Michael Smith Regional Ethics Case Competition

picture of winning team from University of Toronto, Mississauga.
From top left to bottom right: Dr. Patrick Kelly, Dr. Sean Reid, Dr. Sylvia Maxfield, Kirari Sasaki ’21, Raunaq Rohile ’22, Deepti Sanwalka ’21. 

Eight colleges and universities competed virtually in the Michael Smith Regional Case Competition hosted by Providence College on Saturday, Nov. 7. The teams explored contact tracing and a technological solution to the coronavirus pandemic in a competition won by the University of Toronto, Mississauga. The team from Boston College placed second.

In conjunction with the Ethics Competition, the Ethics in Business Education Program also hosted the Teaching Business Ethics – Best Practices Workshop. 
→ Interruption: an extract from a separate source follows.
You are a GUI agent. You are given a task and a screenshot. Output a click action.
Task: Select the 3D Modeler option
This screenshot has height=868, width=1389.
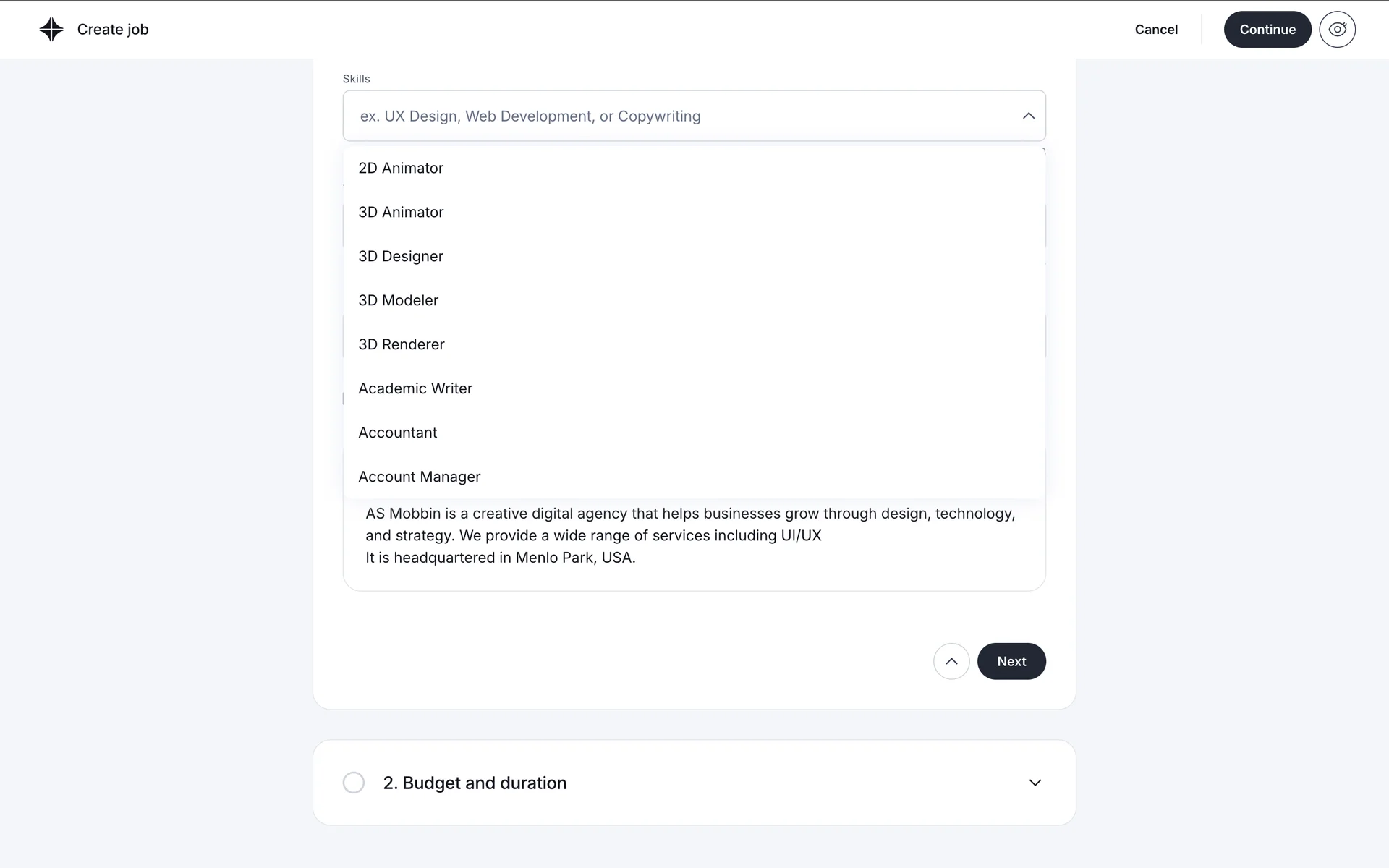pyautogui.click(x=399, y=300)
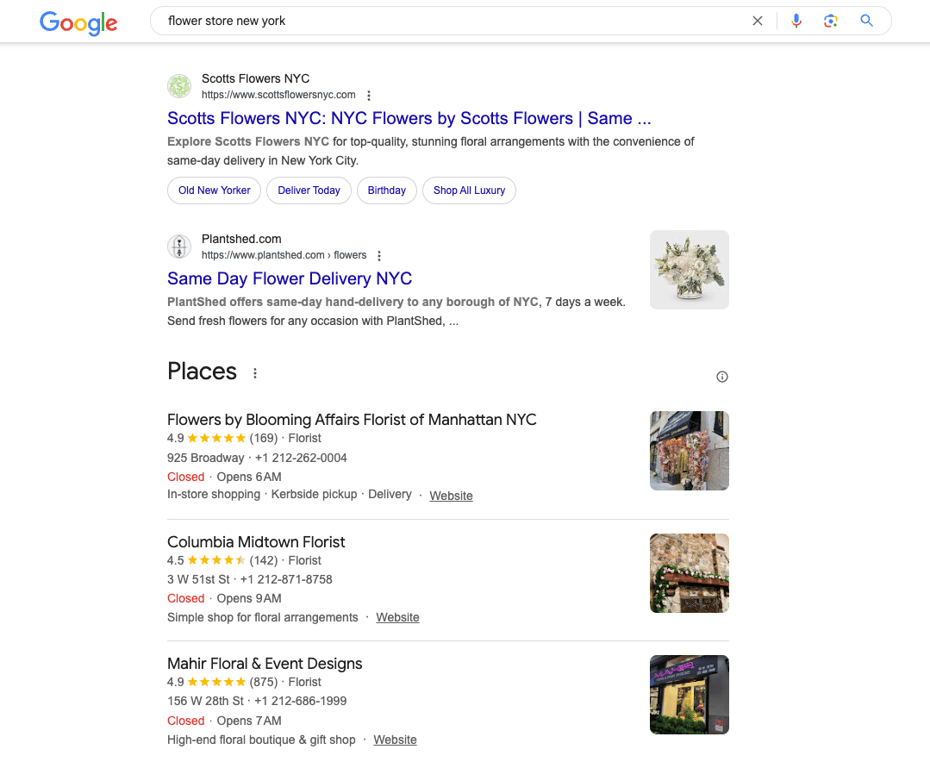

Both events were held virtually due to COVID-19 restrictions, but this change allowed for the competition and workshop to be international for the first time. This year’s competition included teams from Boston College, Fairfield University, La Salle University, Mount Wachusett Community College, Providence College, University of Massachusetts Lowell, University of Toronto Mississauga, and Worcester Polytechnic Institute. 

The competition was opened by Dr. Sylvia Maxfield, dean of the PC School of Business, and the winners were announced by Dr. Sean Reid, provost. Maxfield and Reid are pictured with the winning team, who included Deepti Sanwalka ’21, Kirari Sasaki ’21, and Raunaq Rohile ’22. 

PC was represented by Korey Lord ’21, Mackenzie Saitta ’21, Andrew McGuire ’21, and Dominique Roy ’21. This team advanced through the semi-finals to compete in the final round.

For the Teaching Business Ethics – Best Practices Workshop, the  College invited not only PC professors, but other experts to discuss the best ways to teach and enforce ethical practices within and beyond the classroom. 

The workshop, hosted by Dr. Patrick Kelly, PC associate professor and director of the Ethics in Business Education Program, included guest speakers Mary Gentile, author of Giving Voice to Values: How to Speak Your Mind When You Know What’s Right; Dr. Joan Lee, an accounting professor at Fairfield University; and Dr. Timothy Mahoney, PC philosophy professor. 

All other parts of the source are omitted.